Data in this exercise:
BEGIN

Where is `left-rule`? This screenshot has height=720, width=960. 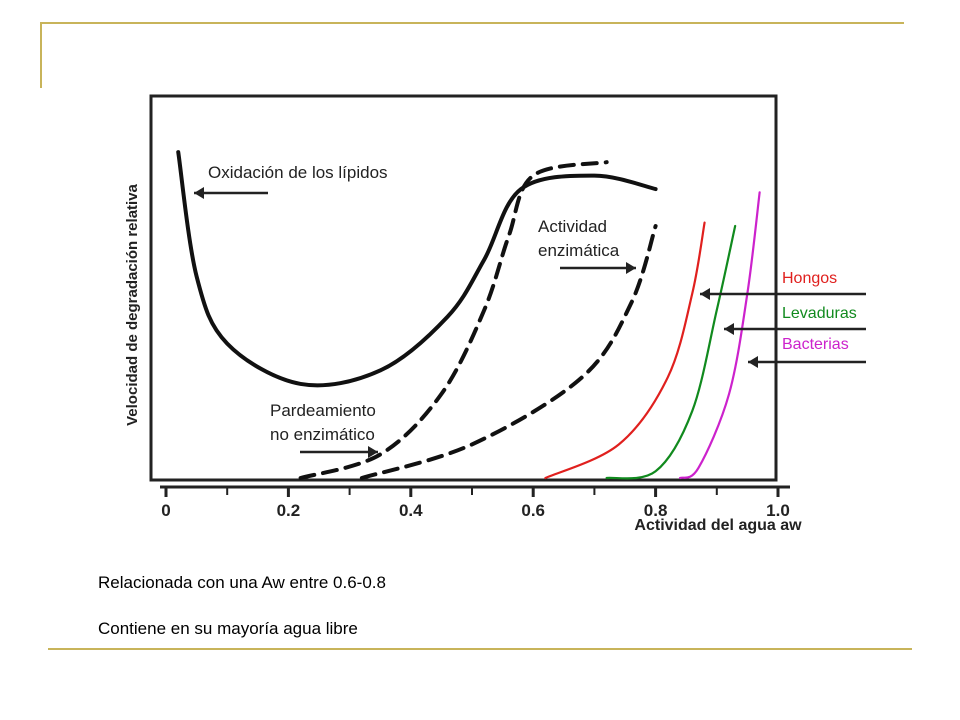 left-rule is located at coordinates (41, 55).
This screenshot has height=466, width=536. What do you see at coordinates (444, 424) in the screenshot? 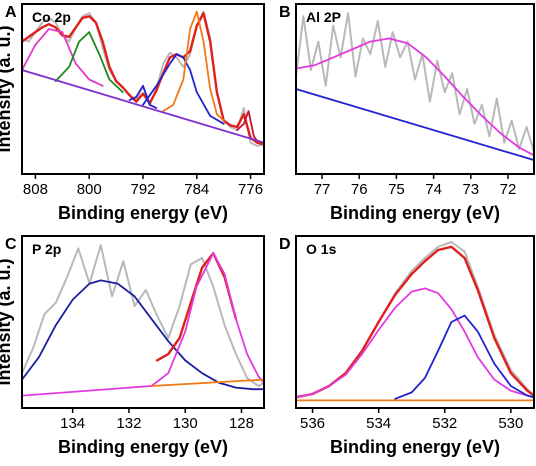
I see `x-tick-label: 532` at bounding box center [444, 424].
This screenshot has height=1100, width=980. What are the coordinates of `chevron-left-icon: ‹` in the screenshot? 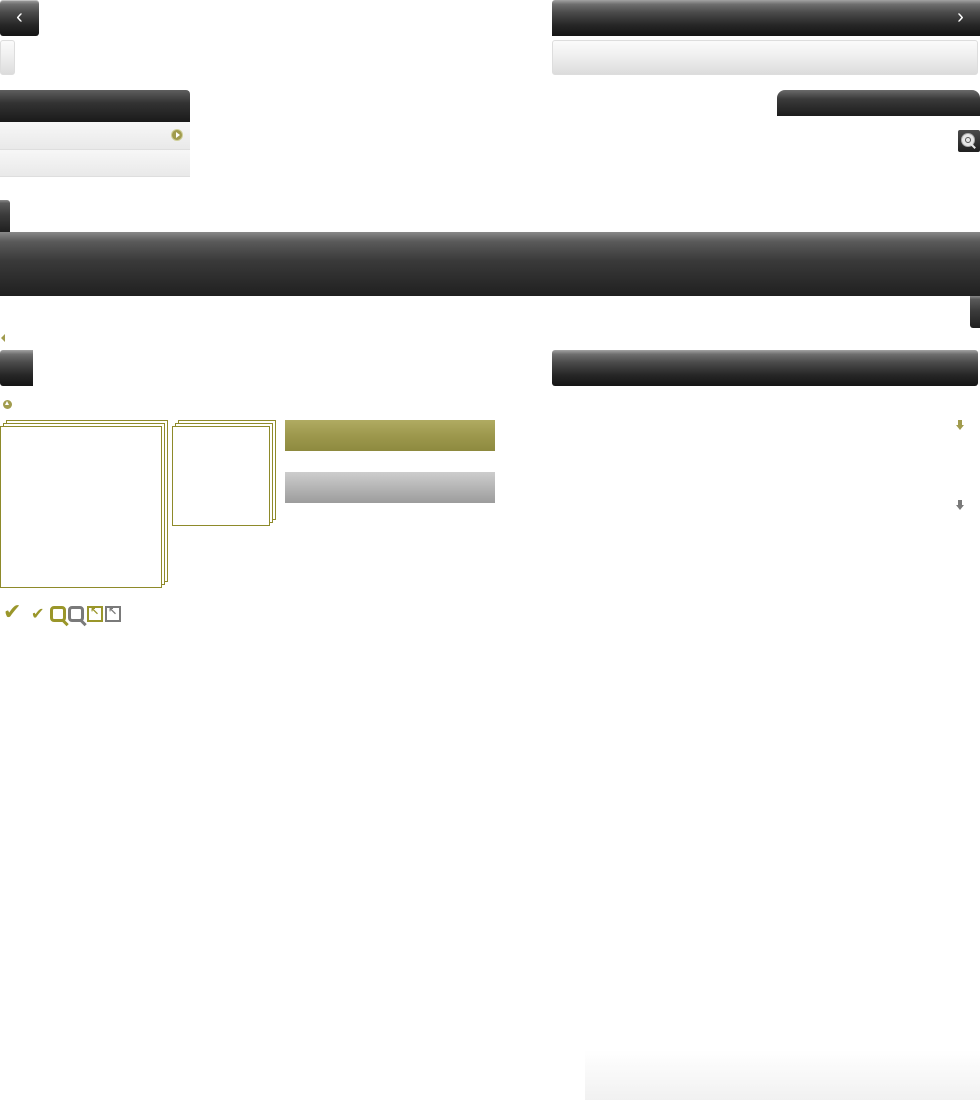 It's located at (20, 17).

END
BEGIN

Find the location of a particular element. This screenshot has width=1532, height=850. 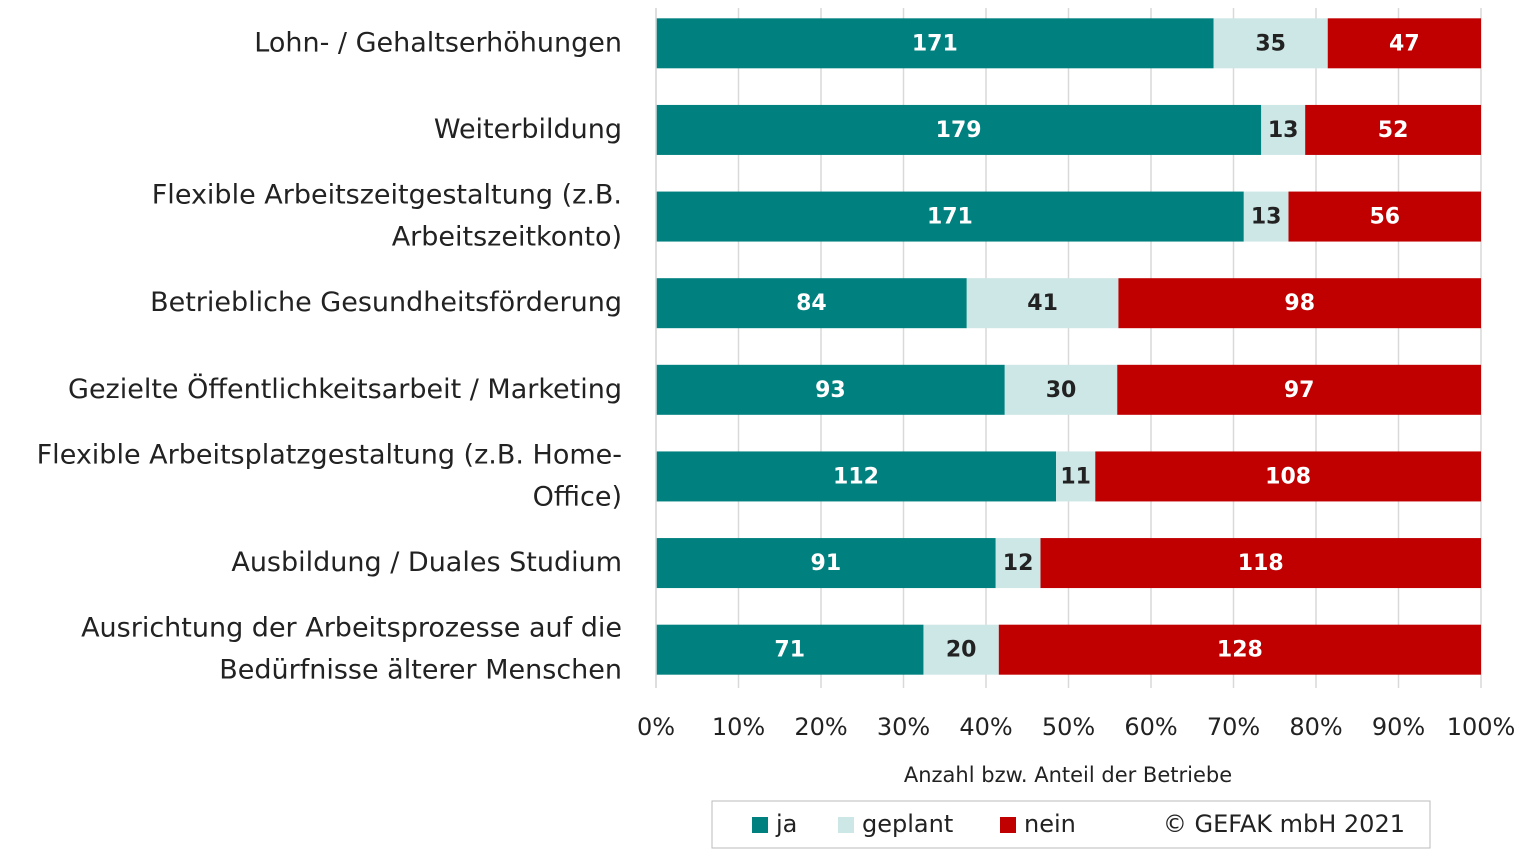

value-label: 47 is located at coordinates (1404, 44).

END
BEGIN

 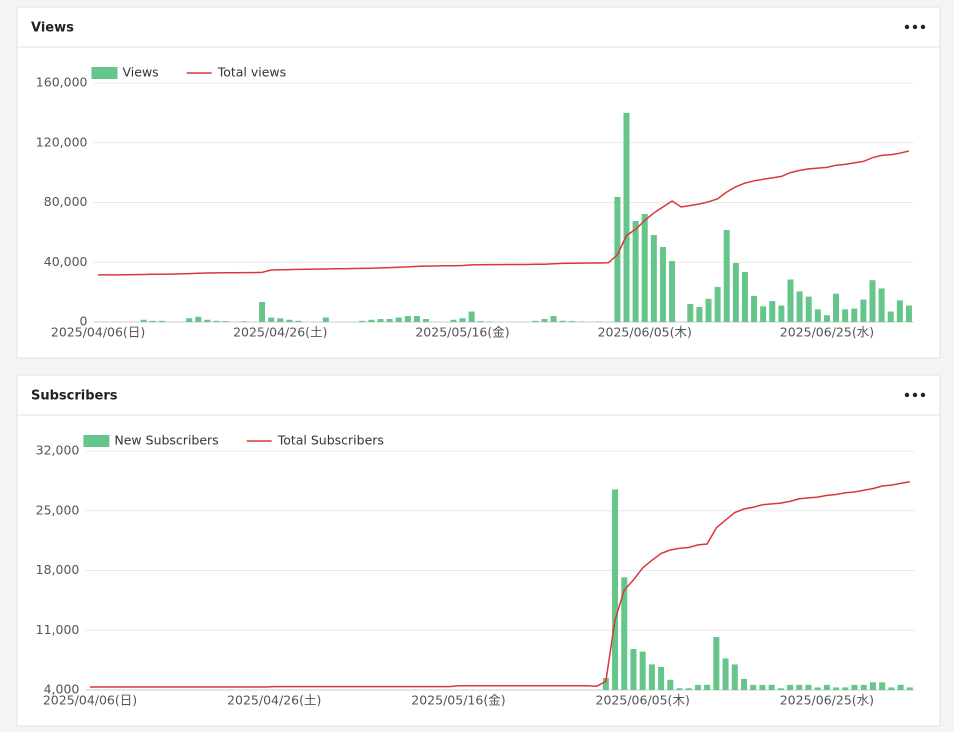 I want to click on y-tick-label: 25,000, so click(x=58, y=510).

END

What the task requires:
Duplicate the material word for word, beginning at the line that contains "Find the location" and stopping after the line that contains "value-label: 47 is". Omit the pictures from your copy.

Exercise solution:
Find the location of a particular element. This screenshot has width=1532, height=850. 

value-label: 47 is located at coordinates (1404, 44).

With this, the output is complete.